## WORKING DATA
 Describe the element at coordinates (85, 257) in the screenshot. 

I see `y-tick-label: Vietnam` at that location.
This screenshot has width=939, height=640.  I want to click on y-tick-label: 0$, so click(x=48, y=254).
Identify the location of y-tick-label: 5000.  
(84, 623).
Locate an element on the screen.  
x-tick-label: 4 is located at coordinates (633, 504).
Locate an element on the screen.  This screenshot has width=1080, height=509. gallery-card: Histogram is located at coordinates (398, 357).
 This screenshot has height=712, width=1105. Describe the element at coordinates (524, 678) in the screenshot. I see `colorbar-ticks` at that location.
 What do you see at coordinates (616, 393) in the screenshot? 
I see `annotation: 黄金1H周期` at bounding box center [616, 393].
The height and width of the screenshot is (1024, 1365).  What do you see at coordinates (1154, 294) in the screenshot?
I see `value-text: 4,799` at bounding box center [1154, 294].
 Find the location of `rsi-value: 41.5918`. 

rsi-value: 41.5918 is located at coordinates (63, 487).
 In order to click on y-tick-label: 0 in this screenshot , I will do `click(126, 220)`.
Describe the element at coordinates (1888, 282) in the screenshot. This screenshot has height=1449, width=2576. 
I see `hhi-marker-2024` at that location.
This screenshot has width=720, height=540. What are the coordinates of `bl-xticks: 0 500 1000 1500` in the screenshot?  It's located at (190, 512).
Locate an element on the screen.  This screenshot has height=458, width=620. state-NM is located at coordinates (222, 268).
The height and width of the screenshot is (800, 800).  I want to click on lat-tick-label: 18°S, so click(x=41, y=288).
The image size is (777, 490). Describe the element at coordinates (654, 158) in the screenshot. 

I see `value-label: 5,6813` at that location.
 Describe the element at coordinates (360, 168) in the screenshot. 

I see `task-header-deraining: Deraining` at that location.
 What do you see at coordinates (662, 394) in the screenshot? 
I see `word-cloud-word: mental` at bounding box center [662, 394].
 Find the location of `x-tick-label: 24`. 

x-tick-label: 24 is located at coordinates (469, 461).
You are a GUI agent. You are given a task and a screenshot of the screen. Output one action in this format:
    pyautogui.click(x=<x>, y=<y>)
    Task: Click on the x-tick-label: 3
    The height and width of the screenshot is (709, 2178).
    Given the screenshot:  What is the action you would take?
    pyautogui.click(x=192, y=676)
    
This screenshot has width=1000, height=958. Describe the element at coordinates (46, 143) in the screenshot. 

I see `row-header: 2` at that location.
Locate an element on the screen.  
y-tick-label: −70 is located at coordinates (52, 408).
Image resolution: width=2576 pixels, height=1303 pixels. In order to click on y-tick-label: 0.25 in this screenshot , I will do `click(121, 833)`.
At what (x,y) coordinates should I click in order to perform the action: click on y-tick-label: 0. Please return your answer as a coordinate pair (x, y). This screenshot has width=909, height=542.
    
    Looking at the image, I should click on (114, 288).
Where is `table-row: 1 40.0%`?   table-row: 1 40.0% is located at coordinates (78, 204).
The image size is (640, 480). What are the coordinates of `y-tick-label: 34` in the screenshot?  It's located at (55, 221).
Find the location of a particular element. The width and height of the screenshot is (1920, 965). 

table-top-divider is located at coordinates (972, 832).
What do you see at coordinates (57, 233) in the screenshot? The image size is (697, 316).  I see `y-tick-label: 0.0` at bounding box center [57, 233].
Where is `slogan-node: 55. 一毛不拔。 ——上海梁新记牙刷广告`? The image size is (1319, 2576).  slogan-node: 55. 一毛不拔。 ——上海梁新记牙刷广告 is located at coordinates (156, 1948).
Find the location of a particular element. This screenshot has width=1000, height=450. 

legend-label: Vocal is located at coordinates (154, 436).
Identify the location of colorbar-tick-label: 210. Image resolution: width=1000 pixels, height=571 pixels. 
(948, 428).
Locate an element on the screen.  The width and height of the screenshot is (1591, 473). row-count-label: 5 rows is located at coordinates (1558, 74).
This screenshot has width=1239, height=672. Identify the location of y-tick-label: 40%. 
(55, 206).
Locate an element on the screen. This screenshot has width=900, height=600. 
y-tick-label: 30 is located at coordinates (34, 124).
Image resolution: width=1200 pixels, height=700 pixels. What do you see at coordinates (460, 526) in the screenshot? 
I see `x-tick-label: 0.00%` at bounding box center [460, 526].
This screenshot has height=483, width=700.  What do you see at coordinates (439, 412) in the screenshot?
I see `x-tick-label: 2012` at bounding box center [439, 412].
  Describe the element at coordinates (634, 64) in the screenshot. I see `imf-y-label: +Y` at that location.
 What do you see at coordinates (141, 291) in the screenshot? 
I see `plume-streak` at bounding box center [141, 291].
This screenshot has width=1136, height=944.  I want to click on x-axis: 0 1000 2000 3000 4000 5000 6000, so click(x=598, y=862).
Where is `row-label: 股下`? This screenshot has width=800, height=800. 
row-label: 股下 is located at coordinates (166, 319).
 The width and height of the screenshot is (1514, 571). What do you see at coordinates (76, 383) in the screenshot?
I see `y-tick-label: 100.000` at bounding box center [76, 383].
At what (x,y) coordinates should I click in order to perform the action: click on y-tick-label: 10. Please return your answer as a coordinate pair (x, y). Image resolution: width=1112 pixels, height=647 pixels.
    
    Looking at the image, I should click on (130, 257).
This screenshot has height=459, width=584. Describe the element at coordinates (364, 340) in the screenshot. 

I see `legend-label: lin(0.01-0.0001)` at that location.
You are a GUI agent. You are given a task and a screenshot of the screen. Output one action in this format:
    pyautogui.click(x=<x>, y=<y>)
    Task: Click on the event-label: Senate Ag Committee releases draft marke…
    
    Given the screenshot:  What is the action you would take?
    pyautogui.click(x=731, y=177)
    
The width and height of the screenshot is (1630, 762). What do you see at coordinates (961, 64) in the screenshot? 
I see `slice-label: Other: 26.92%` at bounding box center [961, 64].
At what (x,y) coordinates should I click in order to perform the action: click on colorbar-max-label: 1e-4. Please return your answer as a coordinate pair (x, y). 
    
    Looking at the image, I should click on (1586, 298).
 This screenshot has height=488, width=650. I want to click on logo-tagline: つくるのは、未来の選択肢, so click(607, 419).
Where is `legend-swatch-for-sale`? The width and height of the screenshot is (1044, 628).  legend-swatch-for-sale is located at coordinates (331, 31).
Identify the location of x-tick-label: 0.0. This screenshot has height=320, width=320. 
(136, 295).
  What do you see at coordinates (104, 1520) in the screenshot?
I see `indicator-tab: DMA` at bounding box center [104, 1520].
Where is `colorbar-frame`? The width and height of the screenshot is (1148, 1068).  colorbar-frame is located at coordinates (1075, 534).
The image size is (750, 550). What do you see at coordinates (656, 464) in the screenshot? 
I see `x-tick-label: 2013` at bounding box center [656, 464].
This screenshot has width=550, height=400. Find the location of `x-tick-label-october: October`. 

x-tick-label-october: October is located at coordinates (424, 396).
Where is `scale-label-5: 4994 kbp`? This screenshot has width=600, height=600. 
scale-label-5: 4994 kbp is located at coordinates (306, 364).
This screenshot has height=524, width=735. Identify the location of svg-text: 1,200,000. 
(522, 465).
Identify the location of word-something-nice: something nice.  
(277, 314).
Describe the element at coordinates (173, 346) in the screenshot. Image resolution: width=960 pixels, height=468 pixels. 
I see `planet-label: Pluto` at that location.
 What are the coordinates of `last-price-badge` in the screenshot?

## REQUEST
Copy out the records from the line with "Locate an element on the screen. This" to the line with "center [460, 526].", keeping every character as it appears.

## SOLUTION FOR THIS PROBLEM
Locate an element on the screen. This screenshot has width=900, height=600. 
y-tick-label: 30 is located at coordinates (34, 124).
Image resolution: width=1200 pixels, height=700 pixels. What do you see at coordinates (460, 526) in the screenshot? 
I see `x-tick-label: 0.00%` at bounding box center [460, 526].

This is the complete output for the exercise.